I resolved to know nothing while I was with you except Jesus Christ and him crucified. 1 Corinthians 2:2

 

Father, please help me to see Your heart in the sacrifice of Your Son.

 

Today's Scripture & Insight:

 

Beethoven was angry. He’d intended to name his Third Symphony “The Bonaparte.” In an age of religious and political tyranny, he saw Napoleon as a hero of the people and champion of freedom. But when the French general declared himself emperor, the celebrated composer changed his mind.

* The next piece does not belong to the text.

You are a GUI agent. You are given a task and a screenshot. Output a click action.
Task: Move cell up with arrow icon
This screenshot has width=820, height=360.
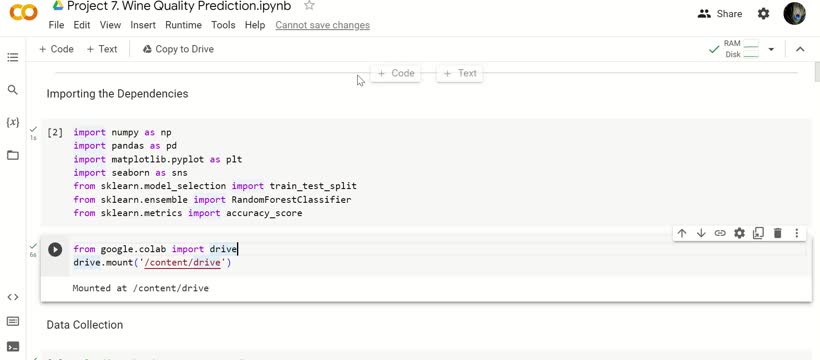[x=681, y=233]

Denouncing his former hero as a rascal and tyrant, he rubbed so hard to erase Bonaparte’s name that he left a hole in the original score.

 

Early believers in Jesus must have been disappointed when their hopes of political reform were dashed. He’d stirred hopes of life without the tyranny of Caesar’s heavy-handed taxes and military presence. Yet, decades later, Rome still ruled the world. Jesus’ messengers were left with fears and weakness. His disciples were marked by immaturity and infighting (1 Corinthians 1:11–12; 3:1–3).

 

But there was a difference. Paul saw beyond what remained unchanged. His letters began, ended, and overflowed with the name of Christ. Christ resurrected. Christ with a promise to return in power. Christ in judgment of everything and everyone. First and foremost, however, Paul wanted believers in Jesus to be grounded in the meaning and implications of Him crucified (2:2; 13:1–13).

 

The love expressed in Jesus’ sacrifice made Him a different kind of leader. As Lord and Savior of the world, His cross changes everything. The name of Jesus will forever be known and praised above every name.

By:  Mart DeHaan

 

Reflect & Pray

How is Jesus different from other leaders? Can you identify with Paul’s recall of his own weakness and fear? How does Jesus help you with that?